Innovation Networks are a new instrument of our institutional TUM strategy. With them, we want to identify and promote topics across Schools and Departments that can only be successfully addressed through interdisciplinary research approaches. The Innovation Networks will later give rise to large-scale priority programs or comprehensive funding projects that will strategically complement TUM in the long term. The TUM-IAS, an echange place of knowledge with its experienced and proven evaluation system at the top international level, is exactly the right place to conduct selection and competition on the Innovation Networks.

“Food for thought” – brainstorming for the post-pandemic world

In light of the Covid-19 pandemic this anthology, the most elaborate work of the TUM Senior Excellence Faculty and the TUM-IAS to date, stands for the need to initiate radical change in politics, business, and society. More than 90 authors, including many from the TUM-IAS, produced this anthology in just six weeks. The German version was published in July 2020; the English version has just arrived. In 70 transdisciplinary contributions on sustainability, politics and society, basic research, technology and IT, living spaces (urban, rural, mobility), economics, health and medicine, education and the world of work, and with a special emphasis on Africa, they take up the “change” idea and describe the need for action as well as possible solutions. Topics will always refer to TUM-IAS for our programs and conferences.

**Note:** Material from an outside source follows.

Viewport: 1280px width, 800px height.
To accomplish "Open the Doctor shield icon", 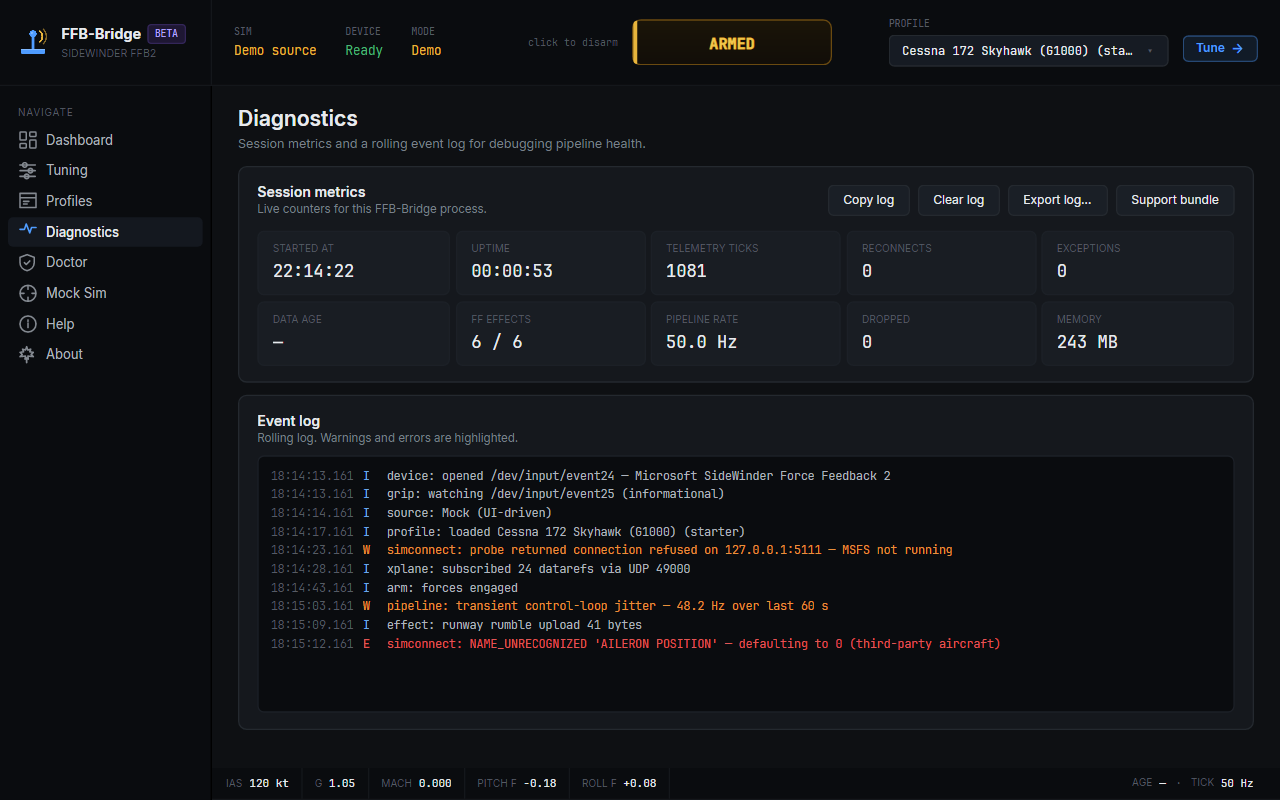I will [28, 262].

The German Research Foundation has also called on German federal and state governments to strengthen knowledge-driven research in the aftermath of the Covid-19 pandemic. Research generates knowledge repositories that enable evidence-based solutions to be found quickly in the event of short-term and unforeseen research needs. A point of view that we at TUM-IAS can only but support.

Immediately before our annual report went to press, the German Science Council, Germany's highest-ranking advisory body, took a close look at the various Institutes for Advanced Study in Germany and affirmed their positive impact on the German science system as a whole. It recommends that German IAS make greater efforts to adopt an international perspective in which, for example, science from the global South can be strengthened. The TUM-IAS has long embraced this perspective and sees itself strengthened in its orientation. We will continue on this course, and in addition further intensify our links with IAS in Eastern Europe.

As I write this down, in early May, news reaches me from NATURE that to date 1.2 million coronavirus genome sequences from 172 countries and regions have been shared in the Global Initiative on Sharing Avian Influenza Data. Sequence data have been critical to scientists studying the origins of SARS-CoV-2, the epidemiology of Covid-19 outbreaks, and the movement of viral variants across the planet. What better demonstrates of the spirit and success of international collaboration, which we are part of?